During the recent New York Accounting Technology and CPE conference, an executive from the vendor community and I were reminiscing about a long- forgotten restaurant chain that appealed to economically challenged college students like us, with their burger and beer combination for under $10.

As someone who covered that industry for 12 years I remembered how in a revitalization attempt, the above-mentioned chain lured aboard a series of high-profile management types who, despite years of boilerplate catchphrases and proposed strategies, succeeded only in creating scores of real estate opportunities for other more appealing and progressive dining concepts.

I realize that's a bit of an unconventional segue to last week's announcement of a soon-to-be-unveiled new auditor model by PCAOB chairman James Doty. But as someone who has written his share of stories chronicling early bluster, only to lead to inertia and eventual flameout, I sense this oversight chair will be a bit more aggressive than his predecessors.

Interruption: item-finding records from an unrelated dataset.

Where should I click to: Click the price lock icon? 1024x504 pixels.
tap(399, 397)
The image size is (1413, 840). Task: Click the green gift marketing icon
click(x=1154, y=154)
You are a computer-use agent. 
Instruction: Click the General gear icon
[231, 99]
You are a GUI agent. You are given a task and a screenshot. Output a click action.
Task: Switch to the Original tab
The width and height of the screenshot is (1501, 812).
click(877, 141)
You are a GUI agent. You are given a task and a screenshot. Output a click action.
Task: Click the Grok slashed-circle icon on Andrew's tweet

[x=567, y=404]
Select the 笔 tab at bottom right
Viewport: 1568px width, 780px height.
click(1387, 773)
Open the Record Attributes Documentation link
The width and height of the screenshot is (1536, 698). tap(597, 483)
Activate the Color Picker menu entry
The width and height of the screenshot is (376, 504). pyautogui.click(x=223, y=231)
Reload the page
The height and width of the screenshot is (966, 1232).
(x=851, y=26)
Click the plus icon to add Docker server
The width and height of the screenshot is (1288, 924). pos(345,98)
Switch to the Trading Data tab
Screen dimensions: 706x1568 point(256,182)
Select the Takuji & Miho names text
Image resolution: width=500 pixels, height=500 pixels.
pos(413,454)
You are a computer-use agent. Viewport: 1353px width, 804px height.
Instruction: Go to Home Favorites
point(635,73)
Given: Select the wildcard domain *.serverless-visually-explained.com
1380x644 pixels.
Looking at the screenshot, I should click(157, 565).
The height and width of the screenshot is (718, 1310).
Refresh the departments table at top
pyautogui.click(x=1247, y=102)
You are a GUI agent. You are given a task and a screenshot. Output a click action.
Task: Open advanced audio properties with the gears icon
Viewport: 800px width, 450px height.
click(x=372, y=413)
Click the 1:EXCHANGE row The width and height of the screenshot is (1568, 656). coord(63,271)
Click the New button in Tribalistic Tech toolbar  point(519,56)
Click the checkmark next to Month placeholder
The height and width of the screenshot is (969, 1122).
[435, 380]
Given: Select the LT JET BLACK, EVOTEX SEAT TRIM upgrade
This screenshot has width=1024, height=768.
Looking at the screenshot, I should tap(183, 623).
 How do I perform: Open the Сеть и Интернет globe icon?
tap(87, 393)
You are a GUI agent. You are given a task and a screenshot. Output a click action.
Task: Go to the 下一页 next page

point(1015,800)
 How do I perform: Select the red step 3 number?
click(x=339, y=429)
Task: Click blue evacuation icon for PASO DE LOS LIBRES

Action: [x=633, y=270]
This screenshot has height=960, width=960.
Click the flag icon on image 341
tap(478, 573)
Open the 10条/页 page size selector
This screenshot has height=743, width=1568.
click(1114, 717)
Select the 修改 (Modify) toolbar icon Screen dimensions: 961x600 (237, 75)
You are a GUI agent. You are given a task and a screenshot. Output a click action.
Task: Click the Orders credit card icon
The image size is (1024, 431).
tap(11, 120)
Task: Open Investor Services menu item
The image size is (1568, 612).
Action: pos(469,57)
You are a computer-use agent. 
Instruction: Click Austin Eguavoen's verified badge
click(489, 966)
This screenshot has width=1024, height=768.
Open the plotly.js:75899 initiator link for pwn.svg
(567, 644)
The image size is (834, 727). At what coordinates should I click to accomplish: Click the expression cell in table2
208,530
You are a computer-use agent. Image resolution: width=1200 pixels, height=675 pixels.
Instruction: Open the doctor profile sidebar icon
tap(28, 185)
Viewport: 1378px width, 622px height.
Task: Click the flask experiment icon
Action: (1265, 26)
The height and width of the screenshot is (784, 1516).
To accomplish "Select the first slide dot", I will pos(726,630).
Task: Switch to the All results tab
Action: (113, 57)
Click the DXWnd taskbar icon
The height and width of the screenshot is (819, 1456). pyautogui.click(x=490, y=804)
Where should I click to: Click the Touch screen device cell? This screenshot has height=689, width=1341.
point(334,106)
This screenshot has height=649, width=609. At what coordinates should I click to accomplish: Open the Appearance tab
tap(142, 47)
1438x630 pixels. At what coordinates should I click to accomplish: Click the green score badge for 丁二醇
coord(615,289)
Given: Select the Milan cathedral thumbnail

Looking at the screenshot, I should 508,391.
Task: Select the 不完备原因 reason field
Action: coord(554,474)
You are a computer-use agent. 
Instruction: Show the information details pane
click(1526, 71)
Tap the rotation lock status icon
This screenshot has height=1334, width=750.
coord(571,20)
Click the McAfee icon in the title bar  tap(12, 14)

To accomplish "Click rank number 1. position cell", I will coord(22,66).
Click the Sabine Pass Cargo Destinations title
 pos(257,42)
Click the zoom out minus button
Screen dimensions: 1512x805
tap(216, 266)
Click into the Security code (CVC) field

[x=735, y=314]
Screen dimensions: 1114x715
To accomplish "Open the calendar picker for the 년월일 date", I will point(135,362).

For one, early in his tenure, he reached out to publications like ours - those who actually cover the auditing profession full time - for interview opportunities and did not view us as the equivalent of editorial steerage, something that cannot be said of his predecessors. Several of them would have difficulty locating Accounting Today on Google, but had no trouble speaking regularly to, for example, the New York Times.

But I digress.

In his speech, Doty touched on several areas that, in fairness, had been broached before but now need definitive action including making disciplinary proceedings for auditing firms public, which to become a reality, would require a change in Sarbanes-Oxley.

He also addressed the payment model, pointing out that the auditor is still hired and dismissed by the audit committee of the client - which in today's economic uncertainty is often more concerned with negotiating lower audit fees as opposed to eliciting independence and objectivity.

He rightly shot down market concentration reduction proposals from the UK and the European Commission to break up the Big Four, which in the category of "nobody asked me but..." would usher in a new set of problems.

He also noted the conflicts of interest that auditors face with regard to going concern assumptions. They're forced into a high wire act - listening to people who both prepare the market valuations for a company and trade said company's equities.

I realize that it's still fairly early, but Doty appears to be ready to spearhead much-needed reform within the audit community.

In another life he may have helped save the $10 burger and beer combo.